PROBLEM: Tell how many lines in the data below contain "computer", using one number as the whole reply.

>>

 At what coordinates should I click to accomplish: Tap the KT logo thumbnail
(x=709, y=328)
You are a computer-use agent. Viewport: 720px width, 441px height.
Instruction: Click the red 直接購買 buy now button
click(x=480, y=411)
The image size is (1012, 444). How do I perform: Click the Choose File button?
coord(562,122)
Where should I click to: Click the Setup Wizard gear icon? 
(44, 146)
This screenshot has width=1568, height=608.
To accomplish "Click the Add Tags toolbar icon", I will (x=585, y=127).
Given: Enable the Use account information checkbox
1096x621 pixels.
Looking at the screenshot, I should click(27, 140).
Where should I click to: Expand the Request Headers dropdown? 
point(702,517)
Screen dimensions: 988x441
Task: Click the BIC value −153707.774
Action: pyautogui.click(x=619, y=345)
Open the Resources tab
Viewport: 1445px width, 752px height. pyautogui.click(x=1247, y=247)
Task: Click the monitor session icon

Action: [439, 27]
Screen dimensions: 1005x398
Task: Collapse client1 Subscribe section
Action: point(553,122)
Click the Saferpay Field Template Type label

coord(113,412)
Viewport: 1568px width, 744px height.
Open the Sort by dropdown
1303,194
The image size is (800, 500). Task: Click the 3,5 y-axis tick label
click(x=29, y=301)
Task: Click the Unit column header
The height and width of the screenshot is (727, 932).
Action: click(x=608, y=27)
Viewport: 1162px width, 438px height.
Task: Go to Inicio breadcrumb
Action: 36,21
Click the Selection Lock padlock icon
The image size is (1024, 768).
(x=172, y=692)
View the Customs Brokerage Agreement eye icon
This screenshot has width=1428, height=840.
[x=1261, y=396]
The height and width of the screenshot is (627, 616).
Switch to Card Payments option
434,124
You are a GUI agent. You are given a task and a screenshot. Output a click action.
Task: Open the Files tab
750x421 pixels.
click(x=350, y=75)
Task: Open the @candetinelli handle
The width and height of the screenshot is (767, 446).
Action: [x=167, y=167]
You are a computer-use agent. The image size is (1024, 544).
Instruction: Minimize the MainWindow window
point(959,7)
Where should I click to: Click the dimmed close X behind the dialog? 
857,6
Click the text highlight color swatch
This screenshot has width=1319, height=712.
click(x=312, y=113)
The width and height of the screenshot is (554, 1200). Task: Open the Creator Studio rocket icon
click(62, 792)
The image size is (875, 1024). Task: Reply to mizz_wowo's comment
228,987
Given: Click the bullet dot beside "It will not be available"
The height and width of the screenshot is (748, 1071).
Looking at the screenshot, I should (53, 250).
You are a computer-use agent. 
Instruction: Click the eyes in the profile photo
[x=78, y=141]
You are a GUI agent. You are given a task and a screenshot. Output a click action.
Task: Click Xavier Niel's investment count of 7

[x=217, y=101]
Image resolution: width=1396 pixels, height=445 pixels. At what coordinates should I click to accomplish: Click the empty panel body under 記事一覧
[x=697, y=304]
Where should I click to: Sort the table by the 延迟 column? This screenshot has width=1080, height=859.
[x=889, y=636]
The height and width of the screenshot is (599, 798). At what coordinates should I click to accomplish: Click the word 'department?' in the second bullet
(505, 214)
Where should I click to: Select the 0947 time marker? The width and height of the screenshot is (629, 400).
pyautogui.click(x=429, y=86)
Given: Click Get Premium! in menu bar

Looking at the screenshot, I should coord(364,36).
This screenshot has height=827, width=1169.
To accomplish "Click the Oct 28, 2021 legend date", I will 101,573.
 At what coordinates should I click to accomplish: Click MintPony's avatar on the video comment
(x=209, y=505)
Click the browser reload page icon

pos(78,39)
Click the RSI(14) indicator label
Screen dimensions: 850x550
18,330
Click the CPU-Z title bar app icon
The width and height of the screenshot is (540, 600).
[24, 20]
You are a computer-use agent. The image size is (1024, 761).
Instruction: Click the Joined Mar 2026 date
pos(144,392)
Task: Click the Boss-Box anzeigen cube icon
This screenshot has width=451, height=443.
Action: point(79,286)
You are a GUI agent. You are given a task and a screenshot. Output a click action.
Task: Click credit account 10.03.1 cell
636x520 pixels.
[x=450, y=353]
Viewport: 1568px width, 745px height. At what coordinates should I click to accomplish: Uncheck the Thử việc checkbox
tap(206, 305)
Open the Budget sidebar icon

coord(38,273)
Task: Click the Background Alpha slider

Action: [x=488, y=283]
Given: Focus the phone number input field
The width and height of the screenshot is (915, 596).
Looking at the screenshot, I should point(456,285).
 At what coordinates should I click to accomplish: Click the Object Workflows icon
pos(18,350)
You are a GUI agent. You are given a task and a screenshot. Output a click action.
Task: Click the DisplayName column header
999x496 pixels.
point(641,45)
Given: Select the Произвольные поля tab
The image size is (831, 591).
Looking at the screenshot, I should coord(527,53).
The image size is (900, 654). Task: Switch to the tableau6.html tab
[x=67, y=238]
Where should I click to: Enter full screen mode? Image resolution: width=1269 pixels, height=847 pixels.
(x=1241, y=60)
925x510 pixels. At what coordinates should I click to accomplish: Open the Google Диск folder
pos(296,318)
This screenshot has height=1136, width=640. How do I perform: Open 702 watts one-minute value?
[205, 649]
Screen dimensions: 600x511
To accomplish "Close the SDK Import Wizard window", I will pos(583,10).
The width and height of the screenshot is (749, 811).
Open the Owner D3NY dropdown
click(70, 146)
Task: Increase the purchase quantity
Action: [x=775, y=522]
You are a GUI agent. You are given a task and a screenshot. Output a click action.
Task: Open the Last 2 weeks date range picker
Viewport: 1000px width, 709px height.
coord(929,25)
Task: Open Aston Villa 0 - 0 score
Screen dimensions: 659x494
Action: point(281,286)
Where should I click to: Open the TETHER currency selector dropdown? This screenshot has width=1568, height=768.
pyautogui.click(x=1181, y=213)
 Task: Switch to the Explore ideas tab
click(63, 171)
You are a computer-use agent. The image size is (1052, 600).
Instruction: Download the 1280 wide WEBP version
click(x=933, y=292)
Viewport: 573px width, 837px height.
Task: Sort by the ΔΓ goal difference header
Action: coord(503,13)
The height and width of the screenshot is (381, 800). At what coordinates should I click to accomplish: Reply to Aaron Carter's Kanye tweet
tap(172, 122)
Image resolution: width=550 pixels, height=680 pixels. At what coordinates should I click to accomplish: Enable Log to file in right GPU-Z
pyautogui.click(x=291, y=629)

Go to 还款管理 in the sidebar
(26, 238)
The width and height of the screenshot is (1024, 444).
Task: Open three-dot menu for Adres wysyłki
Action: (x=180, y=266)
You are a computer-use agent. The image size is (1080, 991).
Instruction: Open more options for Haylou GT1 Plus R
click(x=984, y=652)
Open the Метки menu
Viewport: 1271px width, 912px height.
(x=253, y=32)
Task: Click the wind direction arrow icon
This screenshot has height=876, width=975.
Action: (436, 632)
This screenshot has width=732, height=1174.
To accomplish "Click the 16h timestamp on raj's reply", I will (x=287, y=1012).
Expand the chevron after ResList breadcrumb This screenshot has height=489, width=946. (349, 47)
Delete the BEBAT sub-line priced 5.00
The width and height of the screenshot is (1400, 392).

<<

YOUR RESPONSE: 6